Several years back I played around with contact process printing in conjunction with screen printing. The screen printers have a large light unit for exposing the 'mask' for the screen which has a large sun-type light source and takes moments for exposure. Size and cost are beyond me but available thru colleges or perhaps a large screen printing business in your area. Another method is sun lamps. The kind used for at-home tanning. They need a warm up period to stabalize but are effective. Test strips are needed, of course, to establish a baseline time for contact printing. I was playing with Kodalith film which yielded a positive 'print' from a negative which I then contact printed to another Kodalith film for a negative. There's lots written about this process. It's possible to get a relatively even tone negative from the Kodalith but a little tricky because the film is designed for dropping out the mids and producing black and white which is great for screen printing but definately not a continuous tone negative. Ah well, the price we pay. Good luck.
-- Loren (firstname.lastname@example.org), January 22, 1999.

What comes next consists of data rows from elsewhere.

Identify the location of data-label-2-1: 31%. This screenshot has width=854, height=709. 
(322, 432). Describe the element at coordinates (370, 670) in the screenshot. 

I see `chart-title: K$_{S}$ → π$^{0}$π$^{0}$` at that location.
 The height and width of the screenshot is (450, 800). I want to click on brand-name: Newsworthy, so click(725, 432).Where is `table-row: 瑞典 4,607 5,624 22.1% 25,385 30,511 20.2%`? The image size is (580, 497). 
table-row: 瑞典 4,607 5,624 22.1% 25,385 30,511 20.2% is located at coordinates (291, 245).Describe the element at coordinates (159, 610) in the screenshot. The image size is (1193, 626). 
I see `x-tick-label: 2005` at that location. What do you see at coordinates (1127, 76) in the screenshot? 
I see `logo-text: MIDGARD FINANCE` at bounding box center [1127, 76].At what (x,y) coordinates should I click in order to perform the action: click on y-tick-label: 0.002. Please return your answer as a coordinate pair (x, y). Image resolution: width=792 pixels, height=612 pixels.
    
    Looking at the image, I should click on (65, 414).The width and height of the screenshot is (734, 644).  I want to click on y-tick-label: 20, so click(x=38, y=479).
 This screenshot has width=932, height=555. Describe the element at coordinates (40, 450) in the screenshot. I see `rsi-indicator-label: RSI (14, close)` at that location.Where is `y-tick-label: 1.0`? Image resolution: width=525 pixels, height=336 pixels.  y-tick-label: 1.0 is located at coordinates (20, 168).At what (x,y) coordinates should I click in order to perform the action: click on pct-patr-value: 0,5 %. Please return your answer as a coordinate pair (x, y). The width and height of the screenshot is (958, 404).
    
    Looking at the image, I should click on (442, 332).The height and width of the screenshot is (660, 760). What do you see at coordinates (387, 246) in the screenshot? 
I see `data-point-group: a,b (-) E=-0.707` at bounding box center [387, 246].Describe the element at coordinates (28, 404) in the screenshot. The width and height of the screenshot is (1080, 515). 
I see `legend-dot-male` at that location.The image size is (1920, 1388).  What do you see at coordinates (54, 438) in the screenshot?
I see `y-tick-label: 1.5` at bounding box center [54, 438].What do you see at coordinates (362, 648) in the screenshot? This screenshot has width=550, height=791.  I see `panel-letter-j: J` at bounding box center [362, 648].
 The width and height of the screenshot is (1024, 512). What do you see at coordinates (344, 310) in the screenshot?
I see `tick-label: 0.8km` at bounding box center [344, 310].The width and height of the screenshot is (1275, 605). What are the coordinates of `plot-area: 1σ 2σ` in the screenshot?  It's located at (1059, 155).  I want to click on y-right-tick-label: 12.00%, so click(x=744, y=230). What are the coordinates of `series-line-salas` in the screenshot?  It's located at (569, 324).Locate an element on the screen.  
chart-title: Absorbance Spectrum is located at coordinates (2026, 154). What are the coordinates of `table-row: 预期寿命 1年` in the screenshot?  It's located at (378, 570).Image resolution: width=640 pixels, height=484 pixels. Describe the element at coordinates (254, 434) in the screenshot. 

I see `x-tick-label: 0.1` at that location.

for lots of info on platinum/palladium see my web page davidmichaelkennedy.com you might find the tech notes helpful as to exposure units: Mine is composed of 16 uri 36 inch 85 watt bulbs with internal reflectors. It is powered by 4 electronic 66 ice cap ballasts the bulbs are about 1/8 inch apart. this is built into a metal frame with fans and is on a metal riser system. Average exposure times about 3-5 mins as compared to 10-20 mins in sunlight. CONTACT ASK FOR DAVE IN MARINE DIV. BALLAST- TOP OF LINE ELECTRONIC 66 ICE CAP $184.00 HANDLES 4 TUBES TUBES ARE URI 36 INCH 85 OR 95 WATT SUPER ACTINIC BULB 20.75 EACH PART # FR30T12-03-VHO HAVE INTERNAL REFLECTOR MY LIGHT BOX HAS 16 3 FT. BULBS AND 4 BALLASTS THE BULBS ARE AS CLOSE TOGETHER AS POSSIBLE-PERHAPS 1/8 INCH APART MAKES CHANGING THEM DIFFICULT. THE COVERAGE (EXPOSURE AREA IS ABOUT 24X34 INCHES THE BULBS ARE 2 1/4 INCH ABOVE THE PRINT FOR 2 FT. BULBS SAME BALLAST THE BULB IS: 2 FT. FR20T12 SUPER ACTINIC VHO 20.00 75 WATT
-- David Michael kennedy (email@example.com), January 22, 1999.
Check out www.nuarc.com for their catalog on Graphic Arts Exposure Units. I use to use a 20x24 Vaccum Frame with their Carbon Arc Lamp...exposures are in SECONDS if not a few minutes. They also manufacture completely self-contained Arc Lamp Exposure units with flip-tops...expensive NEW...but...you can find them listed by the dozens as Used Equipment in the Printing Industry publication ads. Call your nearest Graphic Arts House Supplier...or Silk Screen Printing Supplier...check the yellow pages...or do a Search on the Net...hope this is helpful. Heck...I even used the Vaccum Frame as a terrific Enlarger Easel/baseboard...(you can't get print paper flatter than THAT!)...Have fun!...ED.
-- ED Cherney (firstname.lastname@example.org), April 15, 1999.
Nuarc and others also manufacture small table top plate burners that feature high output mercury vapor lamps, and safety shields that have to be in place before the lamp will light, to protect your eyes. Small print shops would be the most likely places to find them. Also check for sales and auctions of printing equipment in your location.
-- tony brent (email@example.com), April 25, 1999.
I just finished a Platinum Printing workshop with Tom McCartney. Tom uses an Aristo Paltinum Printer he purchased from B&H for around $1000. It is an 11"x14" unit. It has fans and is comprised of a continuous serpentine continuous grid tube below glass. Most exposures seem to take 2-5 minutes.